TASK DESCRIPTION>
Reproduce word for word the part of the Canon EOS 70D text between "The 70D is equipped" and "and anti-reflection coating.", inclusive.
╭─ SOURCE TEXT
I will start with a short introduction to each camera, and in the next section we’ll talk about the differences between the three models in-depth.
Canon EOS 70D
Announced on July 2 2013, the 70D is Canon’s latest mid-range APS-C DSLR camera which replaces the 60D. The new model adopts a newly developed 20.2MP Dual-Pixel AF CMOS sensor, and the 70D is the first Canon camera to use this technology. In this sensor, each pixel acts as a phase-difference sensor, offering superior AF performance compare to current on-chip phase-detection technologies, allowing the camera to focus fast and very accurately when shooting in Live View or recording videos. You can the same AF accuracy and convenience as if you were shooting with a camcorder.
The 70D is equipped with DIGIC 5+ image processor that comes with updated algorithms to reduce image noise in high ISO and very fast processing power for fast operation, including a 7 frames per second in continuous shooting mode. At the back of the camera you’ll find a 3-inch fully-articulated 1040K-dots touch panel LCD, with wide viewing angles, anti-smudge and anti-reflection coating.
The 70D is as as good camera for stills and it is for recording videos. The camera can record Full HD videos at 24p and 30p with stereo sound. The Dual Pixel AF and that gorgeous rear LCD display will just make it more worthwhile and enjoyable recording high-quality movies. The 70D also has a 3.5mm mic jack so you can connect and external stereo mic to improve audio quality too. The combination of a high-sensitive APS-C size sensor and the latest generation DIGIC 5+ image processor will help you record gorgeous videos in non-optimal lighting conditions.
Canon also equipped this camera with a Wi-Fi transmitter, which can be used for transferring images to your home computer (using a wireless router), transfer images to your smartphone and even control your camera using your smartphone with the EOS Remote app installed. You can use the Wi-Fi transmitter also to print photos wirelessly on a Wi-Fi-enables printer. Many people use the Wi-Fi transmitter to download photos to their phone for sharing or backup purposes, using either an installed app on their phone or using Canon Image Gateway to send images to a Web Service and share their photos on social networks. With the 60D, if you wanted to enjoy a W-Fi connectivity, you had to use an Eye-Fi card which is sold separately, so it’s great to have this feature built into the camera itself.
Canon also improved the AF module, now it uses a 19-point AF module instead of 9-point as on the 60D, including a high-precision f/2.8 dual cross-type AF center point and a wide area array that offer better compositional flexibility when shooting both horizontally or vertically.
╰─
╭─ DATA PROVIDED
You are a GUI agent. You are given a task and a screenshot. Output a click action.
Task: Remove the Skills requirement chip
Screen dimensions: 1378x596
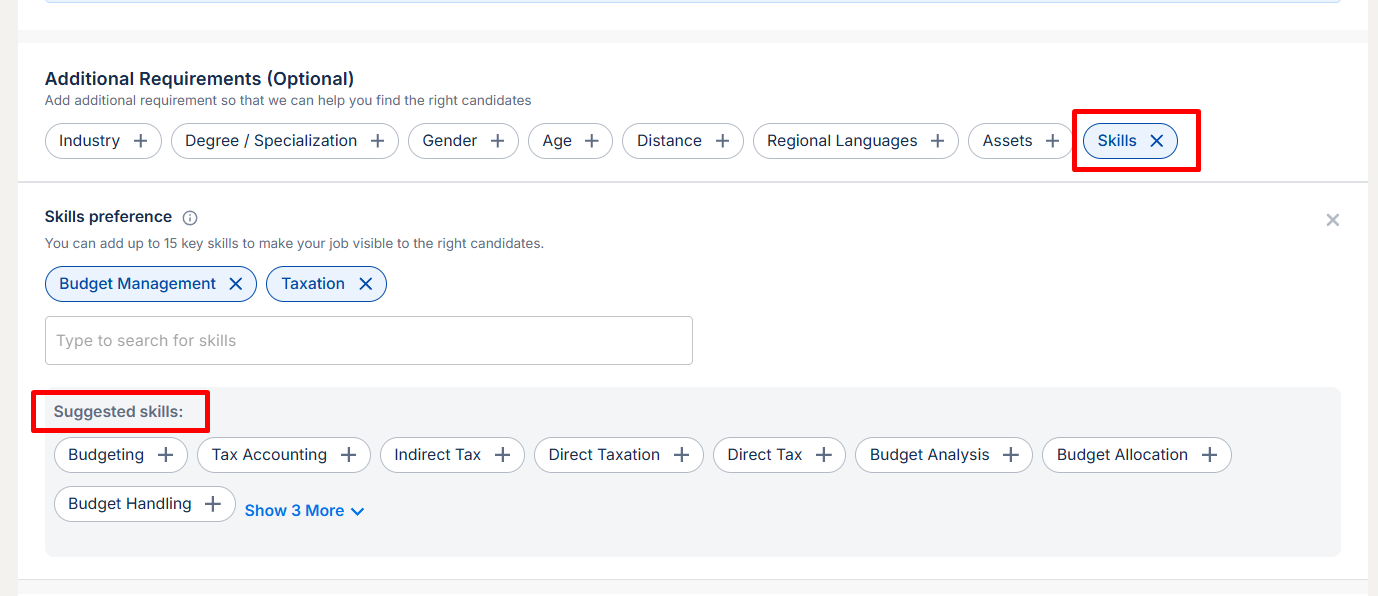(x=1157, y=141)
╰─
RESPONSE TO THE TASK>
The 70D is equipped with DIGIC 5+ image processor that comes with updated algorithms to reduce image noise in high ISO and very fast processing power for fast operation, including a 7 frames per second in continuous shooting mode. At the back of the camera you’ll find a 3-inch fully-articulated 1040K-dots touch panel LCD, with wide viewing angles, anti-smudge and anti-reflection coating.